As medidas do Eixo 1 visam ao aperfeiçoamento do sistema político brasileiro, de modo geral. Tratam-se de medidas estruturantes, com imediatas consequências no sentido de se fomentar uma política mais centrada nos interesses da população e não nos dos partidos políticos e de seus caciques, como ocorre no sistema atual.

O voto distrital, além de reduzir drasticamente o custo das campanhas, aproxima os eleitores dos candidatos, permitindo uma melhor avaliação das propostas antes da eleição e uma maior cobrança de resultados depois. O fim do financiamento público e das coligações reverte a excessiva fragmentação partidária (34 partidos já registrados no TSE, com outros 74 em formação), diminuindo a corrupção ao aumentar a responsabilização dos políticos e reduzir a malfadada prática do “toma lá, dá cá” (concessões realizadas para se manter a governabilidade, incluindo a distribuição de cargos entre os partidos).
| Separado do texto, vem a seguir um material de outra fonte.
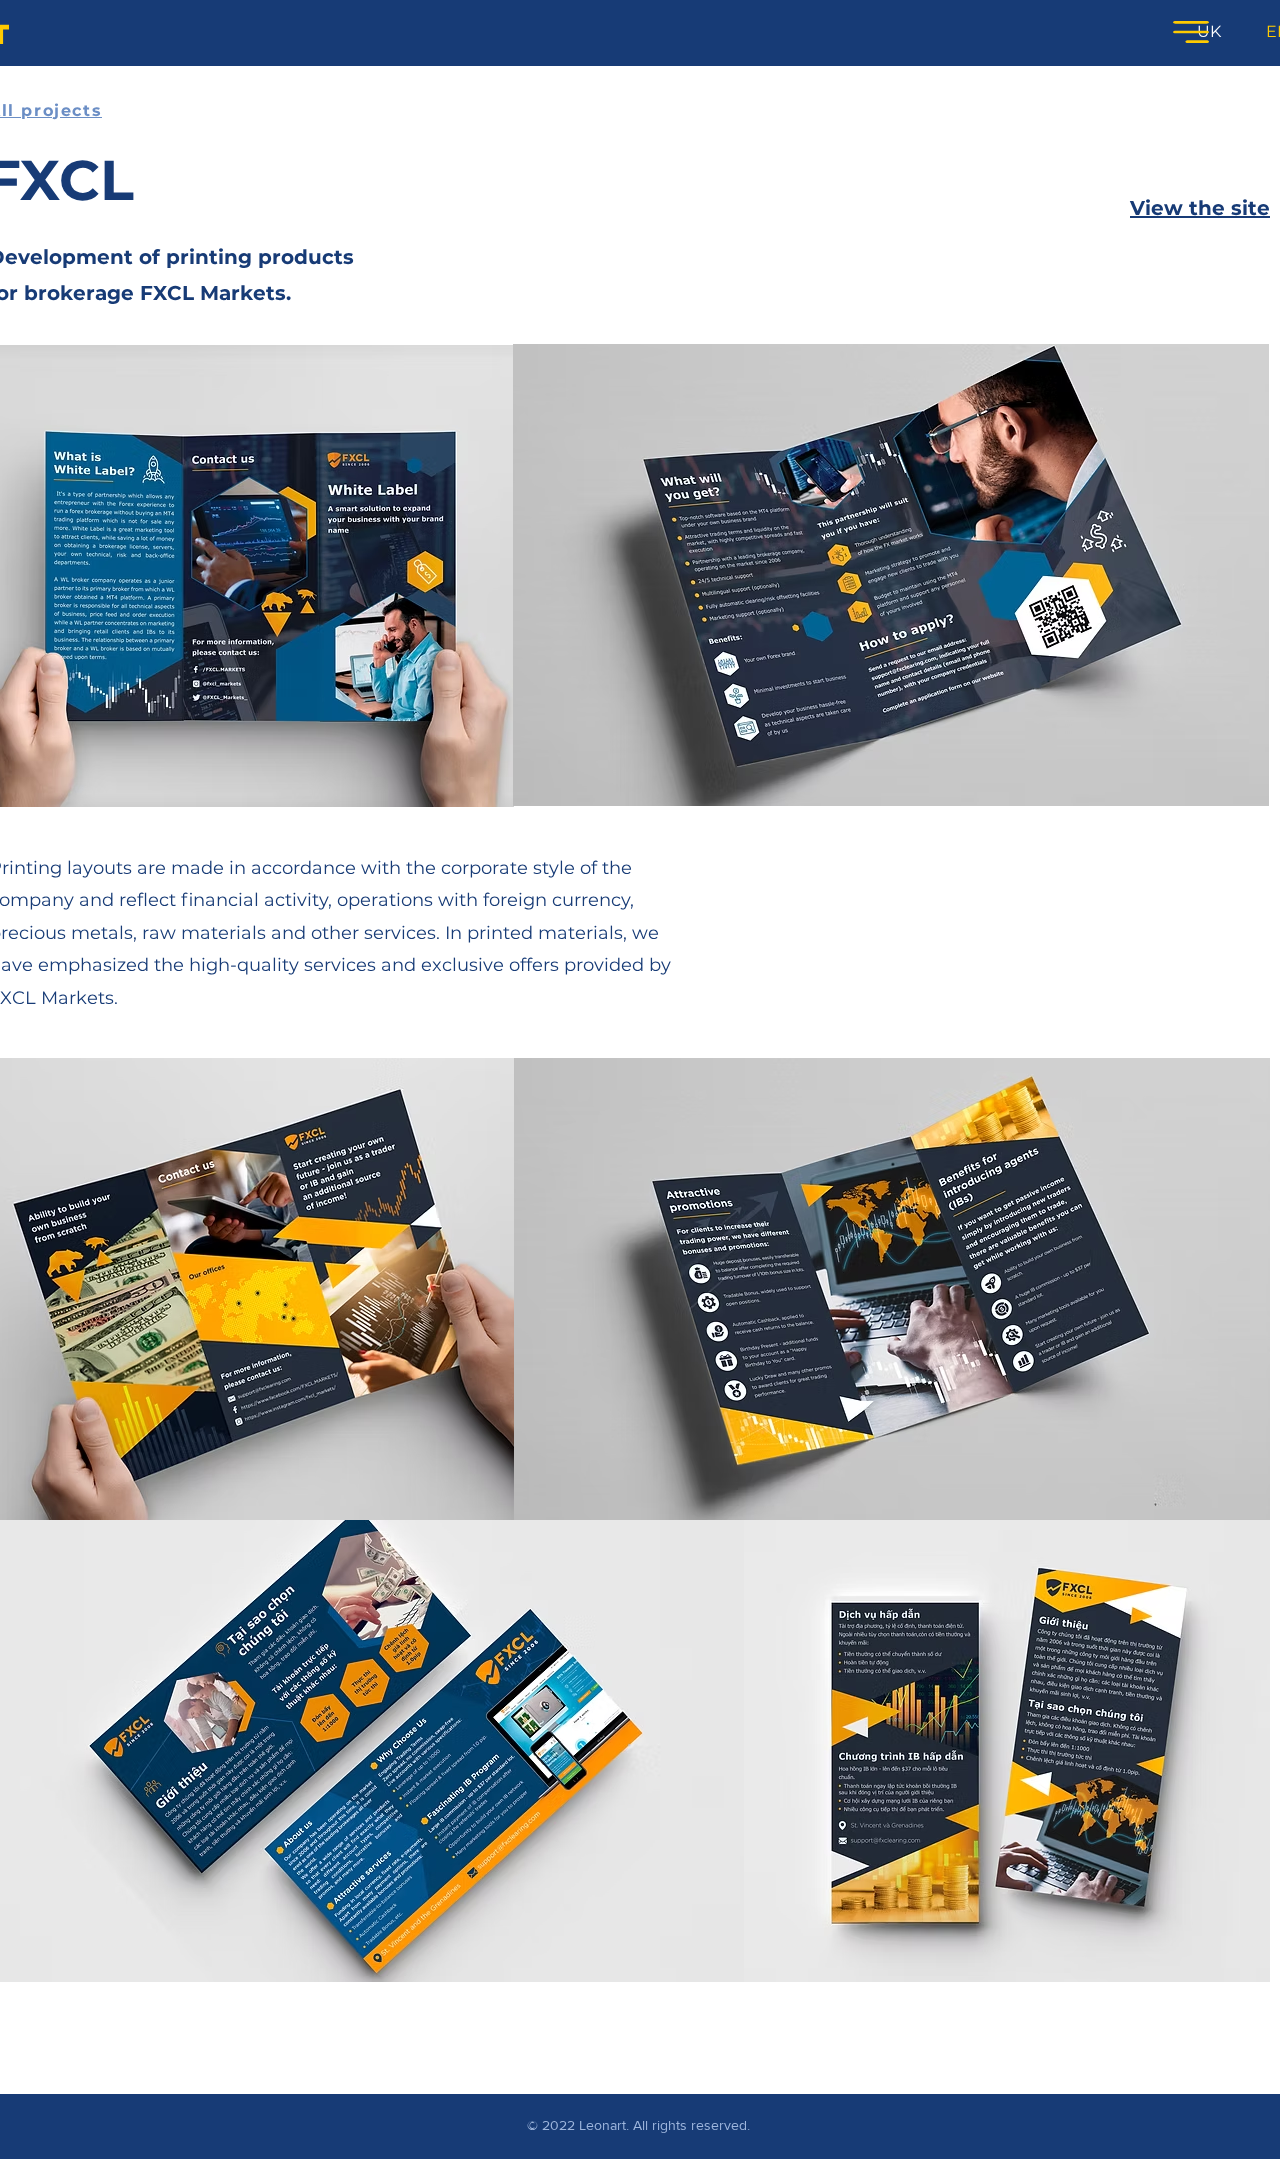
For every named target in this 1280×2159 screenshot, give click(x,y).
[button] (1191, 32)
Por fim, a vinculação dos candidatos ao Executivo a seus programas e propostas de campanha padroniza a comparação entre eles e permite um melhor acompanhamento dos mandatos, aumentando a eficiência dos governos.
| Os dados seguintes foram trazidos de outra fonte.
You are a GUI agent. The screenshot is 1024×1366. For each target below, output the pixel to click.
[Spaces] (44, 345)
Tomadas em conjunto, as quatro medidas do Eixo 1 deslocam o foco das campanhas das pessoas dos candidatos para suas respectivas ideias e propostas, bem como ajudam a promover a renovação na política, a aumentar o comprometimento ideológico dos partidos e a combater o crescente desinteresse dos cidadãos pelo assunto.

Medida 1 – Implementar o voto distrital misto nas eleições para o Legislativo

Nenhum sistema de votação é perfeito, cada um tem seus prós e contras. Há, basicamente, dois sistemas principais: i) majoritário, no qual são eleitos os candidatos mais votados dentre todos, e; ii) proporcional, no qual é definido um quociente eleitoral (dividindo-se os votos válidos pelo total de cadeiras em disputa) e são eleitos os candidatos mais votados de cada legenda (partido) em número correspondente à quantidade de vezes que a soma dos votos recebidos pelos candidatos daquela legenda supera esse quociente. O sistema majoritário privilegia os candidatos em detrimento dos partidos. O sistema proporcional, inversamente, privilegia os partidos em detrimento...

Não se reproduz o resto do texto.